Sunday 26 April 2015

Twitch!


Today the Friends of Paxton Pits Nature Reserve held an event to celebrate the arrival of our summer migrant birds from Africa. The day was planned months ago and, based on past experience, this should have been a prime week-end to get a big score of species.

After a rainy night and a cloudy, cold start, I set off from home fearing the worst. Very few migrants had been seen in the preceding week and my guess was that we were just too early.

I arrived to find Ray and Pam Matthews eager to start but I was not scheduled to start my sponsored "tick and twitch" until 10 a.m. The urgency to start was generated because Ray had met some birders in the car park and they had seen a ring ouzel near Wash-out Pit!

Ring ouzels are basically big upland blackbirds.
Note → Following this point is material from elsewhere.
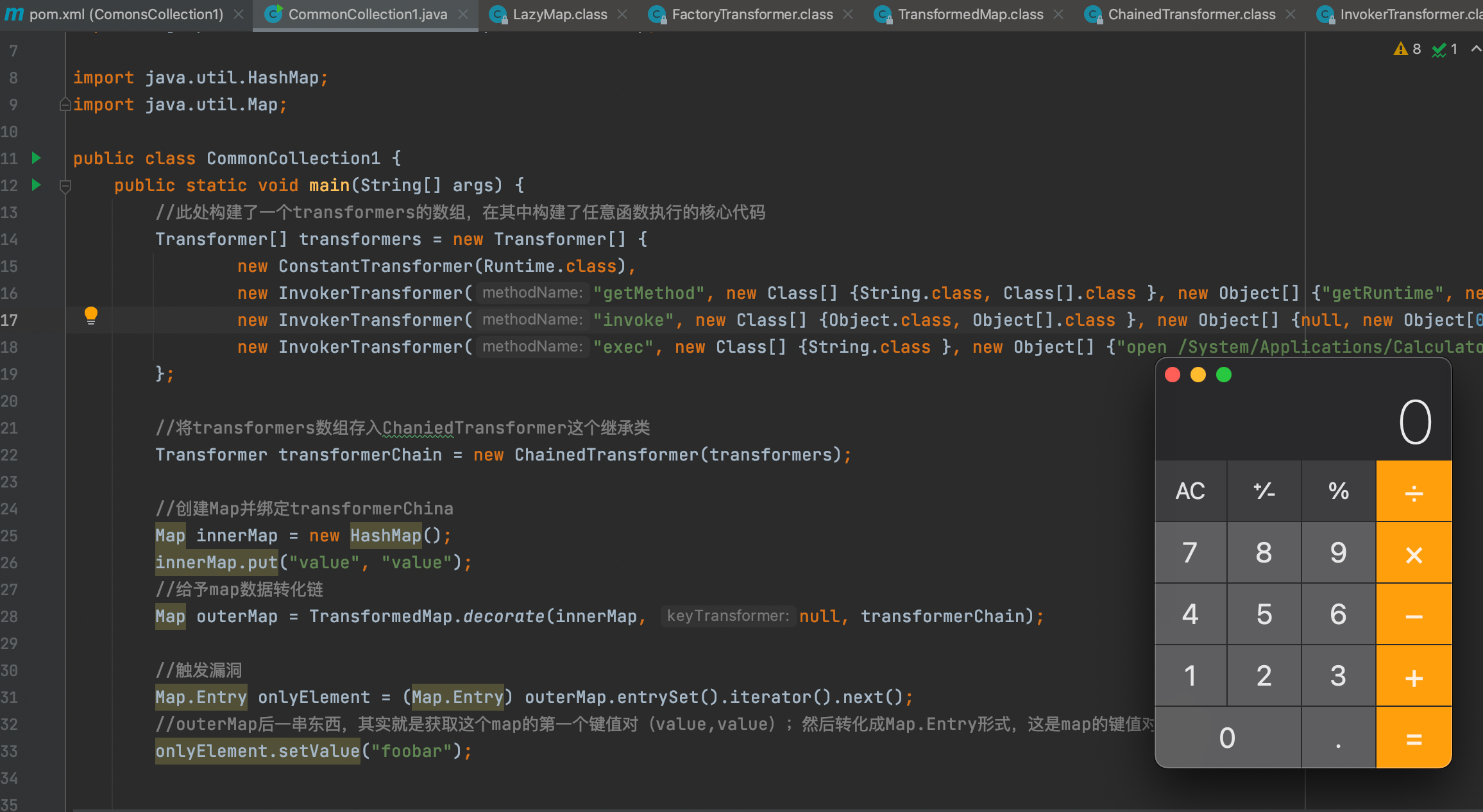Toggle the plus/minus sign key on Calculator
1483x812 pixels.
coord(1264,491)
Male ring ouzel by Jamie Wells.
Although ring ouzels do turn up at Paxton Pits they are usually seen miles away, off the Reserve in the quarry. Neither Ray or I had seen one at Paxton, in fact the last ones I saw were in Norway last year.  Those were close to sea-level within the Arctic Circle. Most often I have seen them in the High Pennines and in Perthshire in craggy moorland with scattered rowan trees and clumps of blaeberry.

On migration, we most often find them on the coast or on manicured airfields or golf courses. They arrive at night, feed up in the morning, argue with the local blackbirds and mistle thrushes until noon and then take a nap. As soon as the stars come out they try to get a fix on their position and then they are gone. We missed this one by 12 minutes!

The sponsored event works on 10p a species, so ring-ouzels are worth no more than sparrows. My target is always to get over 50 species and thereby raise £5.00 a customer. Today we beat that by seeing 52 species over 2 hours. As soon as I had collected the money, a reed bunting turned up, and I am sure the day produced a few more.  Where were the swifts, house martins and sand-martins?

Our list of 52 included some goodies like common sandpiper, reed warbler, nightingale, goldcrest, bullfinch and yellowhammer but we missed a few common birds such as starling and lesser black-backed gull. We did exceptionally well with birds of prey such as buzzard, sparrow hawk, kestrel and no less than 4 hobbies.

All-in-all I was pleased with our tally but I knew that we could double it if we had more time and a favourable wind. As I left, a tight, fast moving flock of fresh swallows skimmed past and a pair of sparrowhawks were courting (or fighting) over-head. It's sometimes hard to tell, as we all know.